======== READING TEXT ========

Once the resistance value is identified, select the appropriate range and zero it. The principle for selecting the appropriate range is to keep the measurement value pointer as close to the middle of the scale as possible. For example, if the resistance is 10Ω, select the Rx1 range; if the resistance is 220Ω, select the Rx10 range; if the resistance is 4.7kΩ, select the Rx100 range; if the resistance is 68kΩ, select the Rx1k or Rx10k range. Place the probes on the two leads of the resistor being measured, read the resistance scale (the topmost scale line) indicated by the pointer, and then multiply by the range factor to get the resistance value.
If using a digital multimeter, the closer the measured component’s resistance is to the selected range, the more accurate the measurement result. For example, for a 150Ω resistor, both Rx200 and Rx2k ranges can be used for measurement, but the 200 range will provide more accurate results.
2. In-Circuit Measurement
Most repairs require measuring resistance directly on the circuit board. In-circuit measurements may be influenced by other series or parallel components, leading to deviations in measurement results. It is generally necessary to swap the probe connections and measure twice, taking the larger measured resistance value as a reference. For example, measuring an 82kΩ resistor (see Figure 2), if the measurement shows a value less than the nominal and not significantly different, this indicates that the resistor is normal. If the measured resistance is greater than the actual resistance value, it may indicate that the resistor has increased in value; if the measured value is very small, such as with parallel low-resistance resistors or inductive components, it is necessary to desolder the leads or remove the component for measurement.
Figure 2: Measuring 82kΩ Resistor In-Circuit
Generally, resistance values may increase due to high currents or other reasons leading to an open circuit, while decreasing resistance values are rare.
Note
When measuring components in-circuit, generally the leads should be disconnected, and large capacitors, high-voltage capacitors, high-voltage packs, cathode ray tubes, and other charge-storing components should be discharged before measurement. There are many methods for discharging, such as directly shorting the component leads, using a 1kΩ or 10kΩ, 2W resistor for discharge. The author recommends using a soldering iron for discharge a few times, that is, using the soldering iron’s plug to connect to the discharge point.
When there is a significant discrepancy in data during in-circuit measurements, it is necessary to analyze the condition of the circuit where the components are located. When there are semiconductor devices in parallel, it can affect the resistance value.
When measuring diodes and transistors with the ohm setting in-circuit, if the forward and reverse resistance values are very low, and there are no low-resistance components in parallel, the PN junction may be shorted. If both forward and reverse resistance values are high, it indicates an open circuit.
It must be pointed out that due to the nonlinear V-I characteristics of diodes, measuring the resistance of diodes with different resistance settings on the multimeter will yield different resistance values, for example, the R×100 setting will yield a higher measured value than the R×10 setting.

======== RECORD SET ========

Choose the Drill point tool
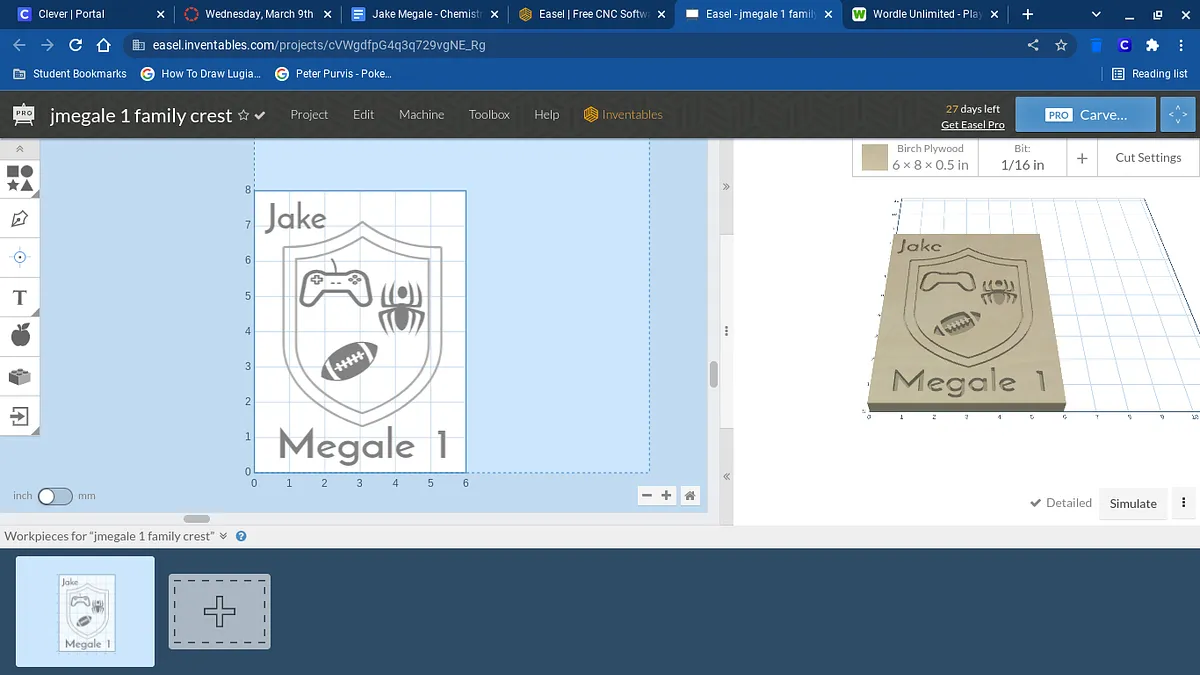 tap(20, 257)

========
======== RECORD SET ========

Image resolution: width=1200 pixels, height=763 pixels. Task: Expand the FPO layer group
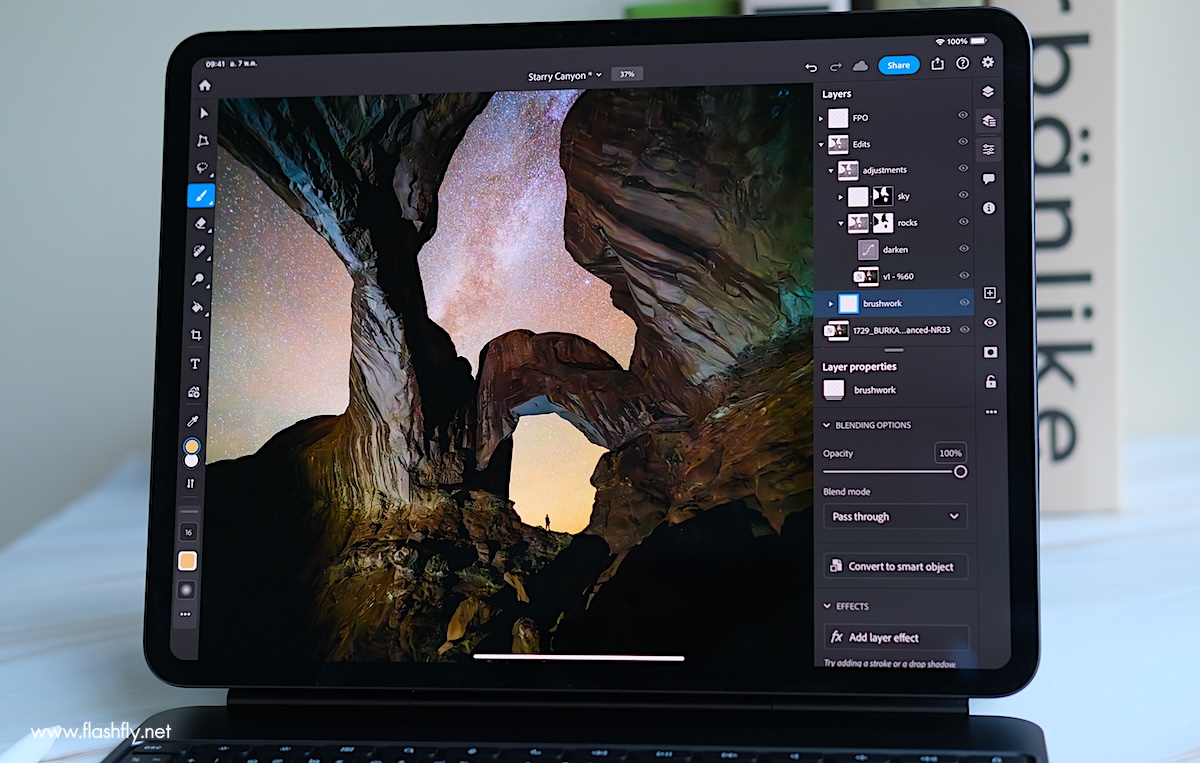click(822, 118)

========

WHAT YOU WILL DO >> Copy the resistance measurement text word for word from "When there is" to "the R×10 setting.".

ANSWER TO THE PROBLEM >>
When there is a significant discrepancy in data during in-circuit measurements, it is necessary to analyze the condition of the circuit where the components are located. When there are semiconductor devices in parallel, it can affect the resistance value.
When measuring diodes and transistors with the ohm setting in-circuit, if the forward and reverse resistance values are very low, and there are no low-resistance components in parallel, the PN junction may be shorted. If both forward and reverse resistance values are high, it indicates an open circuit.
It must be pointed out that due to the nonlinear V-I characteristics of diodes, measuring the resistance of diodes with different resistance settings on the multimeter will yield different resistance values, for example, the R×100 setting will yield a higher measured value than the R×10 setting.